The previous series provoked a stink when the BBC censored Fry, who plays a PR maestro, saying: “There is nothing I could teach the prime minister about deception, manipulation and lying — except how to do it properly.” Has there been any censorship of the new series? “Well there was a scene where Stephen went to find a dog for the prime minister as it was thought good for his image and said: ‘It shouldn’t be too lap-doggish — he has Tessa Jowell for that’. Someone then said: ‘Is this a good idea — she is going to decide on the licence fee?’ ” And so it may now be cut.
More good gossip: Gordon Brown approached Bremner, Bird and Fortune, three men whose trade is tearing the prime minister limb from limb, to write gags for his speeches. They said “no”, Bird discloses, and not merely because making Brown humorous was a Herculean task.
“He is meant to be much funnier in private, but then he could hardly be less so,” he says. “It would be interesting to see how he did as prime minister. He would have to stop bulldozing everything.”
An old-style comic might say that of Bremner, Bird and Fortune: do they cross the line from sophisticated humour to polemic? Bird, for instance, talks up a sketch exposing what he sees as the absurdity of city academies — “We put in £25m and you put in £2m, and we will let you run it” — but it could also been seen as old Labour propaganda dressed up as satire.
The opposition has not complained because it will take any criticism of Blair it can, but isn’t this an exclusively left-wing critique? “That is probably true,” admits Bird. “You can only do what you believe. But I am not sure how important labels are any more. On Iraq the government has lied repeatedly: is that left-wing or right-wing?” But opposition to the war was not exclusively left-wing: some Tories objected on the grounds that it didn’t serve Britain’s national interest. Anyway, why all this seriousness? “Because the situation is more serious,” he offers. “We deal with policy rather than politicians.”
And that is what distinguishes Bird and co from, say, old Mike Yarwood: “Our audience really built up in the run-up to the Iraq war and has stayed. People no longer see politics as something that simply happens to them.”
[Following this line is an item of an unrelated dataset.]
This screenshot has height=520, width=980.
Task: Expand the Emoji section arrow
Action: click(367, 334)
He votes Liberal Democrat and says he will never vote Labour again post-Iraq. “People being killed in the back streets of Mosul as a direct result of our government are not treated in the same way as the poor victims of the London bombings,” he says. “It is considered tasteless to make a connection between Iraq and the London bombings but there is clearly a link.”
But while we revel in the right to hold politicians to account, aren’t clever satirists (often brighter than the politicos they satirise) partly responsible for public cynicism towards politics? “There is a difference between cynicism and scepticism. There are people in government who do try their best. But if you set yourself up as a political better, you place yourself in the firing line. This government has had some success in lifting people out of poverty, but this is not what it boasts about — it only talks about crime crackdowns.”
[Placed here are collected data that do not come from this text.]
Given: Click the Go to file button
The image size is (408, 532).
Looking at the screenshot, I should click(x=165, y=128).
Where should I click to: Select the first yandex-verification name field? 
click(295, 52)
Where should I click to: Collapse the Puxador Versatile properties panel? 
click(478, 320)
Bird has been knocking around since That Was the Week That Was four decades back but despite obvious talent has not enjoyed the celebrity of Fry or Bremner. “Half the people who are famous are only famous because they are famous,” he says. “I have managed to avoid that, not out of moral conviction, but out of idleness. I just find it uninteresting.”
Not, it seems, his co-stars. “Rory loves getting up in front of an audience, which I don’t particularly. He, like Stephen, has huge energy.” Bird intends to continue “for as long as I can stand, or at least sit”.
Each day Fortune drives down from London to Bird’s Surrey cottage — where they get down to some serious laughter. “It’s not a bad job,” he reflects, “to be able to sit down with your best friend every day and laugh.”